### Provided records ###
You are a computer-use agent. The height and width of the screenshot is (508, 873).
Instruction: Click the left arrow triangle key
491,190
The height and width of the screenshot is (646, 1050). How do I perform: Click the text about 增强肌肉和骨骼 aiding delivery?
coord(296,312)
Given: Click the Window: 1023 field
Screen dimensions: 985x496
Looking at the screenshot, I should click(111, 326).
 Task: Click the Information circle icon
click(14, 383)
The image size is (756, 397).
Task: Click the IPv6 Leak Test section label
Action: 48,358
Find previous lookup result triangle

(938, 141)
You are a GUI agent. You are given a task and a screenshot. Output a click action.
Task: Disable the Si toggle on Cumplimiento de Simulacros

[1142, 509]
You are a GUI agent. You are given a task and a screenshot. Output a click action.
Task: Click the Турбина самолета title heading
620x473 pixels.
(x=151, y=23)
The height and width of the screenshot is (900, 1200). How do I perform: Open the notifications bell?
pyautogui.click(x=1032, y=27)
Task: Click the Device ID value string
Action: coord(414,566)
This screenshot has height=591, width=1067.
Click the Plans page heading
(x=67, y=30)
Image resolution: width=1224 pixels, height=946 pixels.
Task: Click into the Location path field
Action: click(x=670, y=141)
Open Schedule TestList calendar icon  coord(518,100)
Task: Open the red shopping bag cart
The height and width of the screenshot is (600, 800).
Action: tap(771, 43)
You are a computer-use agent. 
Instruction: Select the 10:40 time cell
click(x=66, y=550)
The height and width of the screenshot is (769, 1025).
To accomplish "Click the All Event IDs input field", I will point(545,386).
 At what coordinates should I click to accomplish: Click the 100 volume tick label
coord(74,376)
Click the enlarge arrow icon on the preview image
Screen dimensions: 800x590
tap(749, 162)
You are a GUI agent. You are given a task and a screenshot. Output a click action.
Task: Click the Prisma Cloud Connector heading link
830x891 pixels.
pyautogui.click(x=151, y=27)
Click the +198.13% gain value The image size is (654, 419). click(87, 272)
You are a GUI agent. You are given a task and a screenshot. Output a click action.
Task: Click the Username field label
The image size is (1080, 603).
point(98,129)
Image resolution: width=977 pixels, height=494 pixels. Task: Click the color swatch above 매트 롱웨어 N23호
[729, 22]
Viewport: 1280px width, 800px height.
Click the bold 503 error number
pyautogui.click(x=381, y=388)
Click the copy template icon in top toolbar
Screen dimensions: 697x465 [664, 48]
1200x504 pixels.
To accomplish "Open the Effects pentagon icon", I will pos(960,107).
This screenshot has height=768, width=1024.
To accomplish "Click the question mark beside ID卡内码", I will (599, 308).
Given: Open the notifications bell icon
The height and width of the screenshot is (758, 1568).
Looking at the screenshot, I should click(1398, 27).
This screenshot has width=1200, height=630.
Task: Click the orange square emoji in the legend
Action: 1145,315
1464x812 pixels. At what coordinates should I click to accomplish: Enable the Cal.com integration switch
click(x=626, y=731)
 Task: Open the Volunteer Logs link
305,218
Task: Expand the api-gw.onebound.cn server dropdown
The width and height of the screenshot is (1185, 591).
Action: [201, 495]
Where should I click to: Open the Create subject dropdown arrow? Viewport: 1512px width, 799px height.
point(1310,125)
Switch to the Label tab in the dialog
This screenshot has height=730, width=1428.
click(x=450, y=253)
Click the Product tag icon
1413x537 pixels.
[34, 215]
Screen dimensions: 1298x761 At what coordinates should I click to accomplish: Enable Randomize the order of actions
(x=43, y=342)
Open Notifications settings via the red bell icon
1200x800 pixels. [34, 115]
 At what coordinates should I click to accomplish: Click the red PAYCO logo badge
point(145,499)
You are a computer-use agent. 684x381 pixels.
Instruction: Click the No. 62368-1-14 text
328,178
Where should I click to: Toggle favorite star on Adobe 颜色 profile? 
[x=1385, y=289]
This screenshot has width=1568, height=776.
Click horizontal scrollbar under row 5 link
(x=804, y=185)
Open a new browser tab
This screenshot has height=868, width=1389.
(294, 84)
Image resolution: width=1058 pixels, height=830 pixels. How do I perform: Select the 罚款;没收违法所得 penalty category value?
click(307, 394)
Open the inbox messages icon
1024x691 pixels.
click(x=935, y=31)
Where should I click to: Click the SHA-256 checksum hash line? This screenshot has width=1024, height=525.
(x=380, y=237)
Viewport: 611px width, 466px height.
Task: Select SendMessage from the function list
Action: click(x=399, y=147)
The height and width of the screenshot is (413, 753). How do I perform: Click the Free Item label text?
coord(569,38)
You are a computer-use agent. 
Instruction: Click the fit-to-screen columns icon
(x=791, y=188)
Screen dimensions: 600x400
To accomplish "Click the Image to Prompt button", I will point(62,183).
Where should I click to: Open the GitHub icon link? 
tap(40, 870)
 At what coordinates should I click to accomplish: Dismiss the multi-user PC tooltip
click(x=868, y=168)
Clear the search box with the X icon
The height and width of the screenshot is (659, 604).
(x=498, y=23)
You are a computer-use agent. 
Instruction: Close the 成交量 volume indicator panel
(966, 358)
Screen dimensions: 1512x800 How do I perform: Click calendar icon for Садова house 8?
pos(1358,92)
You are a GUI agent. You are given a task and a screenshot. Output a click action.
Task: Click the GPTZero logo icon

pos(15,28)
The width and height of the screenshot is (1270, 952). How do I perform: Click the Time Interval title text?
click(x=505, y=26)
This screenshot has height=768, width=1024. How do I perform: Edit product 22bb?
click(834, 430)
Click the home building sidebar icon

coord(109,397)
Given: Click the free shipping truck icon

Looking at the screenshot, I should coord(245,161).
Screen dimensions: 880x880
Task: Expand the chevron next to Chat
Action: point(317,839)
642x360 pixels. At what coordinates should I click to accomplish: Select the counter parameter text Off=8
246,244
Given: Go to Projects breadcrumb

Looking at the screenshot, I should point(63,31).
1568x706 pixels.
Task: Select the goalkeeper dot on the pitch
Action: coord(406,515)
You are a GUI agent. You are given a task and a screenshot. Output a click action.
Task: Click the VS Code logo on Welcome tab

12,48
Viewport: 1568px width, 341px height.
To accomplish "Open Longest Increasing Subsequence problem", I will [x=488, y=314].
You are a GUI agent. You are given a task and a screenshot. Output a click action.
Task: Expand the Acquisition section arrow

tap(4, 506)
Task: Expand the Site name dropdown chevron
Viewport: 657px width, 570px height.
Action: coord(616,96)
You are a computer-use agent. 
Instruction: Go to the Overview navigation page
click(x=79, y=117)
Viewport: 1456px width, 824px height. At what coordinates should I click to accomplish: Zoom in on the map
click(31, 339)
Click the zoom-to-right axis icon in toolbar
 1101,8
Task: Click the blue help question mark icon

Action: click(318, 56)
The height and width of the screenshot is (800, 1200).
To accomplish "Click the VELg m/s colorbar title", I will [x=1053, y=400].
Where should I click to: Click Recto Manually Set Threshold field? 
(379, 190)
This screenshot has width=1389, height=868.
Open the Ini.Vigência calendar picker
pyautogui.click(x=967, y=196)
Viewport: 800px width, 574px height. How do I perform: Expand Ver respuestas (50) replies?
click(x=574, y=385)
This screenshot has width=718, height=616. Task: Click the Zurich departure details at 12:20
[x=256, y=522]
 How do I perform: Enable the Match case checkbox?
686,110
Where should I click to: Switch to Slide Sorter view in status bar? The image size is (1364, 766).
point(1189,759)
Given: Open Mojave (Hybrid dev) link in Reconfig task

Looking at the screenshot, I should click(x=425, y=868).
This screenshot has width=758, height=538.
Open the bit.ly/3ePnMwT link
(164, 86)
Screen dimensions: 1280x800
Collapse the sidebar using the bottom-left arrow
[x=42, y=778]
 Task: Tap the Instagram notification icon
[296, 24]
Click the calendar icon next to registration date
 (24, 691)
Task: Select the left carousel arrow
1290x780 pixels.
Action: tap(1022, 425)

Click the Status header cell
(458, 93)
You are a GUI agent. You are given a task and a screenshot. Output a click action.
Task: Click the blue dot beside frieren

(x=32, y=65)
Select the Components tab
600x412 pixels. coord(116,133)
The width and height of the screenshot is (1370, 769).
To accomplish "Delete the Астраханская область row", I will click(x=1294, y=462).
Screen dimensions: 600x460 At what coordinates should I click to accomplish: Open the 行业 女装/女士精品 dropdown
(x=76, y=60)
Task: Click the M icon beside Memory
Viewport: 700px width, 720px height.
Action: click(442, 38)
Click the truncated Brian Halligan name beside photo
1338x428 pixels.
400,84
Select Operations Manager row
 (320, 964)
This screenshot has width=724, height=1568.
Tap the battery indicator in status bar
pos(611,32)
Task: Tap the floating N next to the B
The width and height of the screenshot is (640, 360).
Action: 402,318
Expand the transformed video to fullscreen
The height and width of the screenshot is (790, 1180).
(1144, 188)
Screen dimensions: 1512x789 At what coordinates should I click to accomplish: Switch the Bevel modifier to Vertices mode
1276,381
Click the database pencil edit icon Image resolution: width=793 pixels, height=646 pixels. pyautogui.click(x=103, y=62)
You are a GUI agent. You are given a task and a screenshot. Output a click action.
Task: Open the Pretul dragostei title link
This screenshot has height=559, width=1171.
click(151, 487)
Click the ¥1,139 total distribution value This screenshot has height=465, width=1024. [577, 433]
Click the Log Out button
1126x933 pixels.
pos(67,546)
###
■ **Exercise goal**: Of the lines above, extract only those from the line with "Task: Disable the" to the line with "The height and width of the screenshot is (769, 1025).", both included, exactly as written.

■ **Exercise result**:
Task: Disable the Si toggle on Cumplimiento de Simulacros

[1142, 509]
You are a GUI agent. You are given a task and a screenshot. Output a click action.
Task: Click the Турбина самолета title heading
620x473 pixels.
(x=151, y=23)
The height and width of the screenshot is (900, 1200). How do I perform: Open the notifications bell?
pyautogui.click(x=1032, y=27)
Task: Click the Device ID value string
Action: coord(414,566)
This screenshot has height=591, width=1067.
Click the Plans page heading
(x=67, y=30)
Image resolution: width=1224 pixels, height=946 pixels.
Task: Click into the Location path field
Action: click(x=670, y=141)
Open Schedule TestList calendar icon  coord(518,100)
Task: Open the red shopping bag cart
The height and width of the screenshot is (600, 800).
Action: tap(771, 43)
You are a computer-use agent. 
Instruction: Select the 10:40 time cell
click(x=66, y=550)
The height and width of the screenshot is (769, 1025).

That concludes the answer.